Usualmente o fim de ano é marcado por sucessivas notícias de chuvas fortes que geraram enchentes, desabamentos, perdas, desabrigados e mortes de pessoas ou mesmo famílias, cuja falta de estrutura de grandes cidades, aliada à omissão de políticas públicas eficazes baseadas em estudos divulgados e casos similares, colabora para as tragédias tão noticiadas pela mídia, no entanto, não podemos desprezar a força da natureza, haja vista a proporção inédita do volume de água despejada sobre nosso solo. Igualmente, não podemos ignorar tais fatos como sinalizadores das consequências cada vez mais sérias que o descaso do homem para com seu habitat vem causando, contudo, ainda que insuficientes, algumas inovações estão surgindo como opções ou diretrizes para uma nova relação homem-meio ambiente.

Em meados de 2008, houve, no Japão, uma demonstração de empresas de tecnologia nipônicas de algumas de suas criações em o que foi chamada de “casa de emissão zero”. Segundo o governo japonês, a casa é capaz de abrigar uma família com quatro integrantes sem causar impacto ambiental algum, através da ausência da emissão do gás carbônico, sendo a iniciativa parte dos esforços desse governo para ajuda o planeta a receber a metade das emissões do carbono até a década de 2050.

A moradia utiliza um gerador eólico e painel fotovoltaico, isto é, que transforma a energia solar em energia elétrica, as janelas, inclusive, contêm painéis de energia solar que não alteram a transparência dos vidros, e a energia produzida por tal sistema é quatro vezes superior à média das residências em geral, mas a casa não se resume a isso, ela está equipada com diversos eletrodomésticos. Um deles é o ar-condicionado, inúmeras vezes é apontado como um dos grandes vilões do consumo desenfreado de energia, que nesse caso possui sensores de calor que, após identificar a posição dos presentes no cômodo, lança seu ar frio em direção a eles através de ondas, existindo ainda uma máquina de lavar que não precisa se água para funcionar.

Este aparelho é, na verdade, um modelo três em um. O vestuário fica limpo após o contato com o ar, através da chamada ozonização.

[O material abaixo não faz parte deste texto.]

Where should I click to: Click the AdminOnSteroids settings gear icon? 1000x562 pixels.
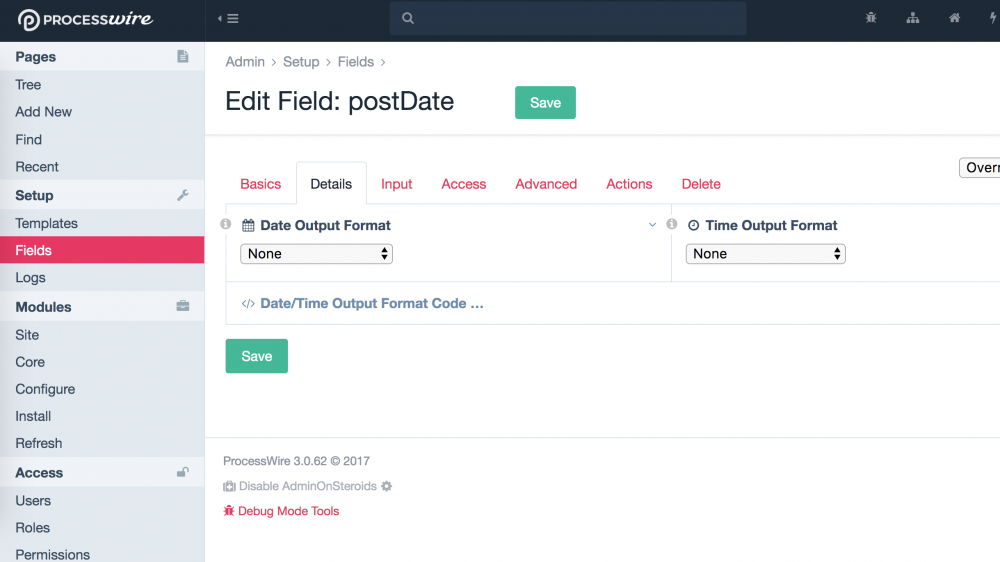(x=387, y=486)
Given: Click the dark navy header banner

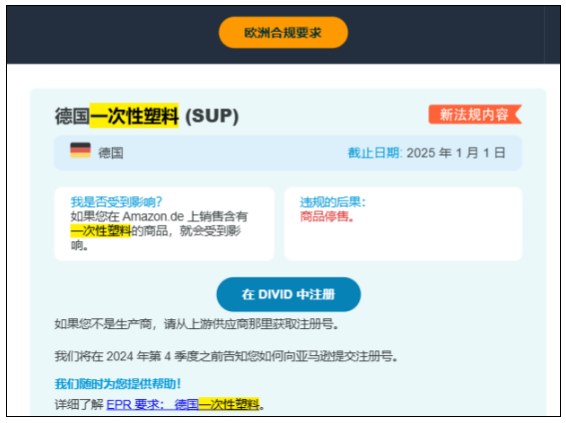Looking at the screenshot, I should pyautogui.click(x=283, y=35).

Entretanto, se a inovadora lavadora consome o dobro da energia da lavagem tradicional, ela consome apenas um quinto do processo de lavagem e secagem completo. Um modelo de televisão de uma das companhias é anunciado como um consumidor duas vezes mais econômico do que aparelhos concorrentes, sendo a espessura da tela de cristal líquido de apenas dois centímetros.

Quanto à qualidade dos produtos, podemos dizer que as empresas japonesas estão no caminho certo, restando, agora, fazer destas alternativas uma realidade economicamente viável para que a experiência se torne realidade e possa ser espalhada em todo o mundo.